À l’épreuve du végétal — Les Douches la Galerie
Le végétal est un motif récurrent qui traverse l’histoire de l’art et continue d’être présent dans les œuvres d’art contemporain. Symbole de l’impermanence, du cycle des saisons, il inspire une attention, un soin particulier. Les artistes explorent différentes techniques photographiques pour mettre en lumière le vivant sous toutes ses variations.
Dans ses photographies, Pascal Kern décortique les légumes afin de montrer leurs différentes faces. L’artiste présente à la fois les portraits des cucurbitacées et leurs deux empreintes. Il nous invite à imaginer leur manipulation. Un encadrement en bois participe entièrement de l’œuvre et renforce la volumétrie du sujet photographié. Ses images cibachromes s’approchent de la sculpture, d’une tentative de préserver la trace du poids du légume. Elles font également écho à des icônes, où le légume devenu motif acquiert une certaine présence, quasi précieuse.
Thierry Balanger développe un travail photographique expérimental afin de proposer « une vision des choses à un moment donné ». Par la technique de la chimigramme, il donne une nouvelle vie à des fleurs fanées, cassées, roses, tulipes, pissenlits. Le processus chimique s’approche d’une technique picturale. Des silhouettes, des présences apparaissent et d’autres mondes possibles s’ouvrent au regardeur. La plante est énigmatique, fantomatique, comme revenant à la surface. L’artiste s’en remet au hasard et se laisse surprendre par ce qui apparait sur le papier photosensible. Son image l’amène à visualiser ce qu’il observe et qu’on ne remarque pas forcément. « Je cherche à voir le rien, l’invisible au premier coup d’œil. » témoigne-t-il. Les plantes sont semblables à des corps, encore en mouvement, décomposés et recomposés.
Sébastien Camboulive présente sa série Point d’équilibre, des photographies qui montrent une jungle fournie d’une densité de végétaux. La découverte d’un jardin à l’abandon l’a amené à s’intéresser aux papillons. Une certaine symétrie, en écho aux ailes des insectes, et un foisonnement de plantes sont associés dans ses images hypnotiques. « Par ces manipulations, je recherche une hypothétique harmonie cachée, une possible cohérence, une rigueur sous-jacente dans un amoncellement, à première vue illisible ou sans intérêt. » explique-t-il. L’artiste compose une architecture merveilleuse, inspirant le rêve et le désir d’évasion. « J’ai photographié pour trouver un sens à cet enchevêtrement. » poursuit-il.
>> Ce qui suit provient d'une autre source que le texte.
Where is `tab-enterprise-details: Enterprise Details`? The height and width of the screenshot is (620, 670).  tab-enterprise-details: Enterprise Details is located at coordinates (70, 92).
Face à ses images, nous pouvons nous remémorer des souvenirs de promenades dans des jardins, des moments de contemplation d’une flore épanouie ou redécouverte : une expérience esthétique qui nous amène à revivre des sensations d’une proximité avec une nature proliférante, qui semble avoir repris ses droits sur le bâti.
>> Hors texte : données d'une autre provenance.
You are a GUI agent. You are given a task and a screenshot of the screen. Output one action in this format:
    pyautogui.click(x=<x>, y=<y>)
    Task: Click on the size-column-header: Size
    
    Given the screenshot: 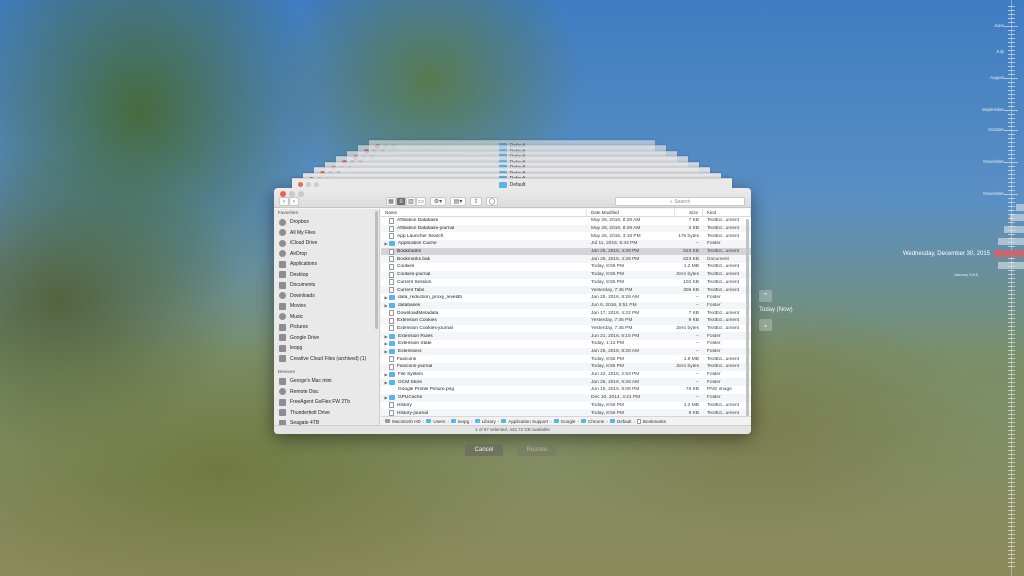 What is the action you would take?
    pyautogui.click(x=689, y=212)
Dans les images de Paul Pouvreau, il est question d’une manipulation d’un objet du quotidien. Les images de sa série Invasives teintées d’un certain humour, attirent notre attention sur nos consommations de plastiques. Ce travail artistique a pour origine un intérêt pour l’enveloppe des objets, leurs emballages. Il a modelé des sacs plastiques utilisés dans des œuvres précédentes, tel un geste de recyclage. « Ses photographies documentent une époque. » L’élément polluant est métamorphosé pour composer un bouquet de fleurs, une nature morte symbole du monde industriel. L’artiste révèle « le paradoxe d’être séduit par l’emballage alors que celui-ci est vecteur de pollution. » Aux couleurs vives, ses compositions évoquent, par leur titre, le développement d’une végétation sauvage qui reprendrait ses droits sur la ville. Le titre de cette œuvre nous incite également à nous poser des questions quant aux espèces qui se développent dans les anfractuosités du béton. Ses photographies documentent le monde dans lequel nous vivons.
Ainsi, cette exposition révèle de quelle manière le végétal est source de rêverie, incite à des manipulations et à des combinaisons pour nous le faire percevoir autrement. La photographie apparait comme une technique ouverte à de multiples gestes et expérimentations. Il n’est pas tant question du végétal pour lui-même mais plutôt de regards sur des situations, des attentions aux petits éléments auxquels on peut prêter de l’intérêt.